Добавить в цитаты Настройки чтения

Страница 46 из 71

Секрет «простого» образа М. Л., рассчитанного на выживание и успех в советском, да и в любом человеческом обществе, состоял в «нестрашности». Великий эрудит, знаток мировой (в том числе легендарной античной) культуры и истории, многих языков, статистических методов и, добавлю, человеческой природы (по прочтении «Записей и выписок» в этом не приходится сомневаться), не выглядел угрожающе благодаря своей отрешенно академической внешности, заиканию, предупредительным манерам, да и «неактуальности» занятий — античной древностью и стиховедческими подсчетами. Для филолога-классика работа в ИМЛИ, занятом досье на российских и западных писателей и поддержанием идейно-политической амуниции в боевой готовности на случай выезда членов ЦК в соответствующие страны, была неплохим убежищем: государственные визиты в Древнюю Грецию и Рим оставались редкостью.

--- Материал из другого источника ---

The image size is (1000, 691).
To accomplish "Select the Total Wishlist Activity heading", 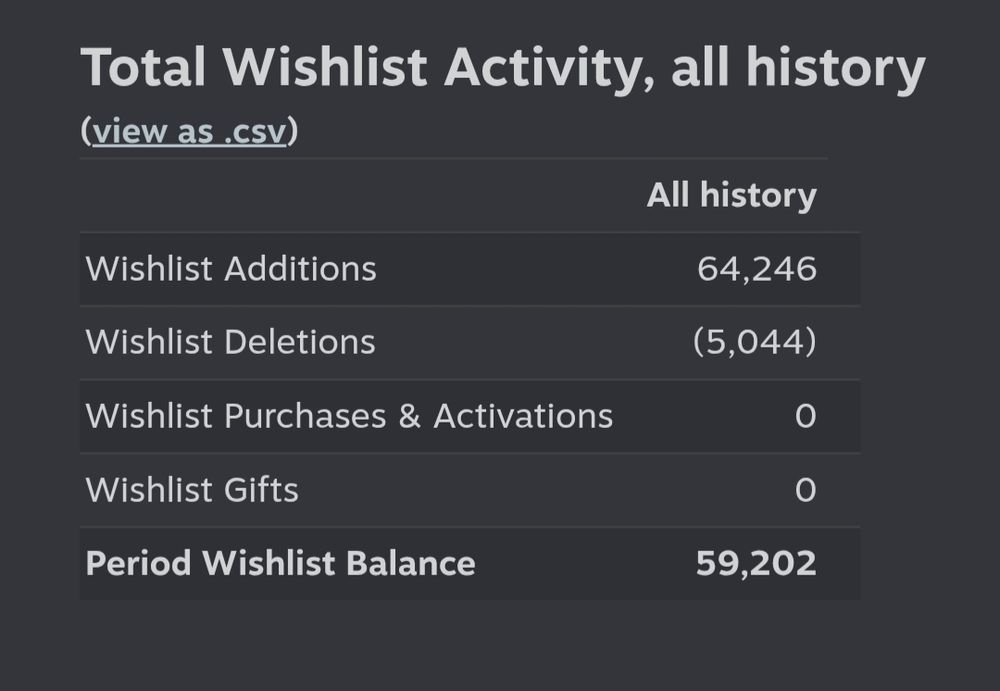I will [x=504, y=66].
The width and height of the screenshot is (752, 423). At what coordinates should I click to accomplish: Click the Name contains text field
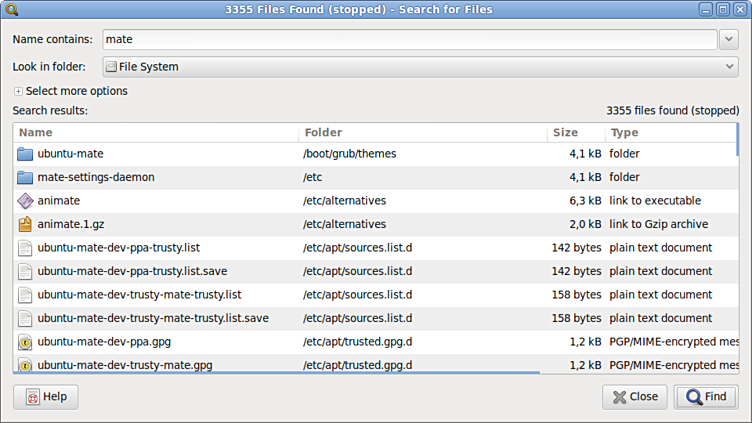406,40
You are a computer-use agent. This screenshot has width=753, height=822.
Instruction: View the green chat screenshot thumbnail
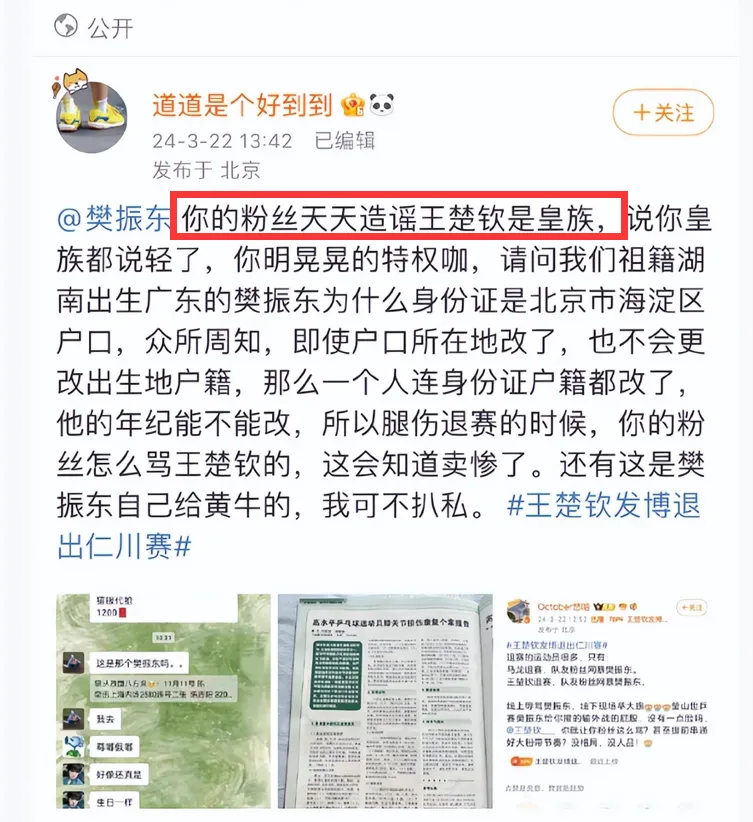coord(163,701)

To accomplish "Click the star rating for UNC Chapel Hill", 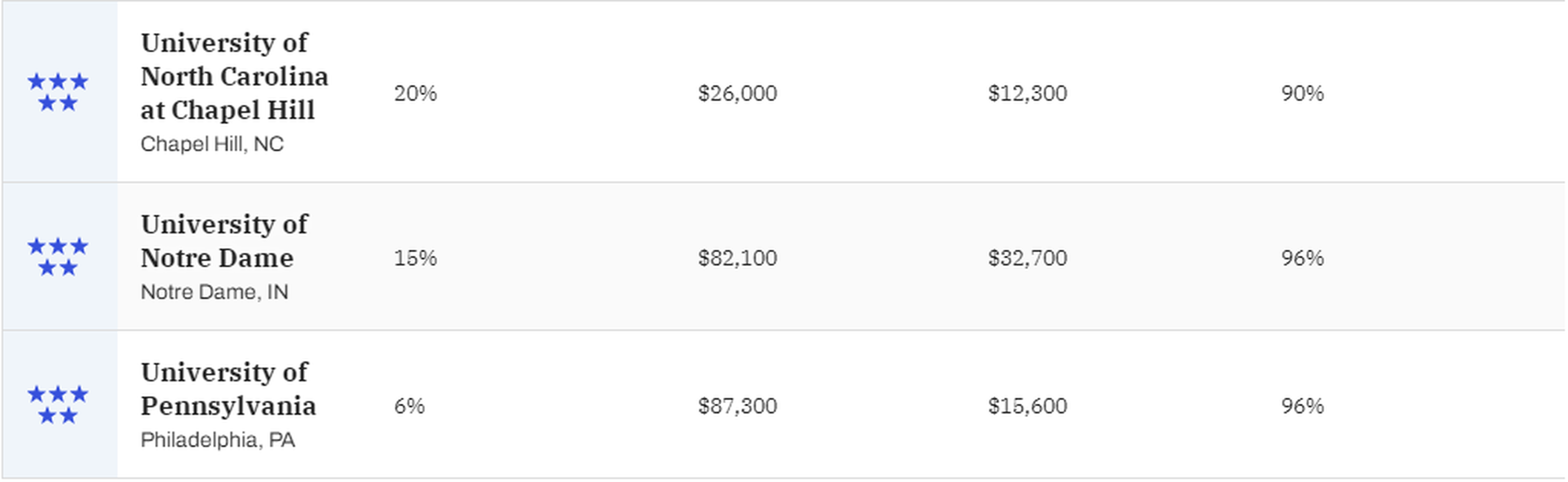I will pos(58,92).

Но именно убежищем. Сколь трезво смотрел М. Л. (вместе со своим постоянным собеседником Аверинцевым) на политическую конъюнктуру, хорошо видно из тех же «Записей». И с наступлением новых, более свободных времен он из ИМЛИ ушел. Помню, что я был поражен, услышав об этом от него самого. Он пояснил, что «как античник давно деквалифицировался». Для меня и это прозвучало невероятно, но в общей ретроспективе поддается сегодня осмыслению. С одной стороны, отпала необходимость прятаться — вскоре стало можно публично комментировать Мандельштама, в том числе его гражданскую лирику 1937 года. С другой, широко открылись непосредственные контакты с Западом, и его роль медиатора между мировой классической филологией и российской культурой потеряла исключительность. В целом, с М. Л. произошло в каком-то смысле то же, что со многими филологами-нерусистами (назову Аверинцева, Либермана, Щеглова), которые, выехав на Запад, с удвоенным вниманием обратились к всегда исподволь занимавшей их русской тематике. На службу этому финальному «обрусению» М. Л., разумеется, поставил и все то, что ранее приобрел в занятиях античностью и переводами.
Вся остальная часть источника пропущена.